Come diceva le nuove generazioni sono contrarie a questa situazione e cercano di costruire il futuro, mentre le autorità russe cercano invece di cambiare il passato. Come vede questa situazione?
«Le nuove generazioni che ora hanno dai diciassette ai quarant’anni sono straordinarie, dedite alla difesa dei diritti umani, contrarie alla violenza da parte dello Stato, attente alle delimitazioni personali. Per loro non è importante la propaganda, ma la formazione e l’istruzione. Gli viene insegnato l’odio, mentre loro sono fautori dell’empatia e chiaramente sono in cerca di un futuro. Sono quasi ottocentomila i giovani che hanno lasciato il Paese, studiosi, scienziati, artisti che condividono un destino tragico: in patria gli viene proposta la guerra, altrove invece non hanno nessun diritto. Per questo motivo ho parlato più volte della necessità di avere un passaporto Nansen».

Perché secondo lei in Europa abbiamo assistito a numerose manifestazioni contro la guerra a Gaza, mentre quelle per l’Ucraina sono state così poche?
«Non ho una risposta, mi rendo conto che questa situazione ha a che fare con le posizioni di sinistra dei giovani, ma non riesco a spiegarmi perché non ci sia un movimento pacifista che manifesti anche contro le azioni militari in Ucraina. Sono molto stupito e amareggiato per questo, pare che il destino dell’Ucraina sia stato consegnato solo nelle mani della politica e dei politici».

Memorial, la storica ong per i diritti umani (Premio Nobel per la pace nel 2022) fondata da Andrei Sakharov, era un simbolo della democratizzazione postsovietica, rappresentava la memoria del passato rivolta al futuro, per questo è diventata scomoda nella Russia di oggi?

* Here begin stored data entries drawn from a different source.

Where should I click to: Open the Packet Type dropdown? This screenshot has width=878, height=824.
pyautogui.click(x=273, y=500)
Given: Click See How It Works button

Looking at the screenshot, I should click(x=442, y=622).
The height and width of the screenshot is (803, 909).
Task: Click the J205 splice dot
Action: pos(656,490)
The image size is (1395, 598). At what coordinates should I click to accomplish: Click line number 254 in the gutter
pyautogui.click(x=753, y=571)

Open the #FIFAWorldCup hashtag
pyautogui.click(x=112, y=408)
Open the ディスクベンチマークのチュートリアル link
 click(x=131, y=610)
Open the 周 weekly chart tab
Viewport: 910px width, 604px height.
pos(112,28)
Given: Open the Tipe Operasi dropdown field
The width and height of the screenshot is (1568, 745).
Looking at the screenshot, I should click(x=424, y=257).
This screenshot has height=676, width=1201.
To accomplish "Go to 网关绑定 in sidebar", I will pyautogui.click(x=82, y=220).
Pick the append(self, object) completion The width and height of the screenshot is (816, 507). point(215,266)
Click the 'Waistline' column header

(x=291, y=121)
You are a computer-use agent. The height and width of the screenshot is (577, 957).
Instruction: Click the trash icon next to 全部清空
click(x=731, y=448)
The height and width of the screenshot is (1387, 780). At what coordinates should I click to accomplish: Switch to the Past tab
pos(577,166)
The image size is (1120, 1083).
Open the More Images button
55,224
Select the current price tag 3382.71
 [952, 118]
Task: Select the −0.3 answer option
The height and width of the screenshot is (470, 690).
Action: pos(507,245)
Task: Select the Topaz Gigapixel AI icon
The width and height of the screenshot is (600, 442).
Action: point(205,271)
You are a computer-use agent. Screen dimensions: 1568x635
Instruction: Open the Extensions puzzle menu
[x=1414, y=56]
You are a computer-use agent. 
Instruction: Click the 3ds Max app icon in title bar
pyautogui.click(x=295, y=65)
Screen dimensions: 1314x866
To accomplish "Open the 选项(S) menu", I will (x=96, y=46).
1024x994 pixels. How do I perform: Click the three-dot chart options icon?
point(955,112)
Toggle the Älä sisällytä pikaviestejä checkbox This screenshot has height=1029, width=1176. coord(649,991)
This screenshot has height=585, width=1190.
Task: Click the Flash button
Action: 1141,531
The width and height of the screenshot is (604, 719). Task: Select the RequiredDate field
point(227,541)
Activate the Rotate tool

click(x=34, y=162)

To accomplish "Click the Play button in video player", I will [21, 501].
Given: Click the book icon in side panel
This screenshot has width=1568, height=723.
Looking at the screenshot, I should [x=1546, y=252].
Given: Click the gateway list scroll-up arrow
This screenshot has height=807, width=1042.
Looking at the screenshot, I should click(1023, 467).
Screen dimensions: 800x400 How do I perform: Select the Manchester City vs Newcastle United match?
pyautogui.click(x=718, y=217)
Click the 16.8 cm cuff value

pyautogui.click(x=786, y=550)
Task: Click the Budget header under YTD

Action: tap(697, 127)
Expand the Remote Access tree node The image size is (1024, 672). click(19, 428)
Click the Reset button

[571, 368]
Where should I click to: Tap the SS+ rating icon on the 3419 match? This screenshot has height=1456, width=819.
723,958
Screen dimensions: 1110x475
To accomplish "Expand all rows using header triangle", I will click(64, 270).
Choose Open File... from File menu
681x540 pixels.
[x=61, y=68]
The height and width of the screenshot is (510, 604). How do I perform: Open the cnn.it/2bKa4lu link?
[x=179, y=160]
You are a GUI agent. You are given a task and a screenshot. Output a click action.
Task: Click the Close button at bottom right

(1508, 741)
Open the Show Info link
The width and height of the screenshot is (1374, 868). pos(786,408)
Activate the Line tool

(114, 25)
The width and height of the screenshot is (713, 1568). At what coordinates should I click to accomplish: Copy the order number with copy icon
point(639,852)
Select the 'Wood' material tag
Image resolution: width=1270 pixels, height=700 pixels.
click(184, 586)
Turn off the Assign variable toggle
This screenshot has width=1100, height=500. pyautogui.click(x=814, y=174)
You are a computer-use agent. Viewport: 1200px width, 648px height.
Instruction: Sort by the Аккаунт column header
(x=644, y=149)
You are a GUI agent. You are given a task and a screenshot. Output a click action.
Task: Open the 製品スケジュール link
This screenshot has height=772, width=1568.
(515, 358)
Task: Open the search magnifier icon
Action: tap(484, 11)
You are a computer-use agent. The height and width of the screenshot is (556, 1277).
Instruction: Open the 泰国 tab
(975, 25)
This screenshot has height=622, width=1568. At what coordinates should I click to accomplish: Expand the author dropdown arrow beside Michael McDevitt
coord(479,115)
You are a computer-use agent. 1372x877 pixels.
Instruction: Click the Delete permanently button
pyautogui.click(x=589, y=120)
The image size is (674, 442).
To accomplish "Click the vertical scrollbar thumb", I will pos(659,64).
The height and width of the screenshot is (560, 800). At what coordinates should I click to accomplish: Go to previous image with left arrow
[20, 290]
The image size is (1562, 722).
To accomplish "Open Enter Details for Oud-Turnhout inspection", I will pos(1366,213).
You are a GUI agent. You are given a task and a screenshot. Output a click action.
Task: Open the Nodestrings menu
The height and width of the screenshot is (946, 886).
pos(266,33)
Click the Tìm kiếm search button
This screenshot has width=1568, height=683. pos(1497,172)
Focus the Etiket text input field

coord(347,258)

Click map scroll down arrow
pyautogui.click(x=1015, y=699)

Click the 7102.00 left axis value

«Se da una parte Sakharov è stato l’inventore della bomba a idrogeno sovietica, dall’altra ha affermato quella che è la triade fondamentale dell’umanità: pace, progresso e diritti umani. Stalin li ha violati tutti, eppure negli ultimi due anni, dopo la chiusura di Memorial, sono stati inaugurati un centinaio di monumenti in suo onore. Credo di poter dire che il processo di riabilitazione delle vittime dell’epoca staliniana sia finito, mentre il suo sia appena iniziato. Memorial si occupava di vigilare proprio su questo, ma per lo Stato i diritti umani non esistono, sono qualcosa di escogitato dalla borghesia. Così gli uffici dell’ONG sono stati chiusi, gli archivi perquisiti, il suo responsabile incarcerato. Se non ci fosse stato uno scambio di prigionieri Olev Orlog non sarebbe mai stato liberato. Il numero di detenuti politici in Russia oggi è inferiore rispetto all’epoca staliniana, ma si tratta comunque di alcune centinaia di persone. La società civile deve pretendere sempre di più dai propri Stati che avvengano scambi di prigionieri politici».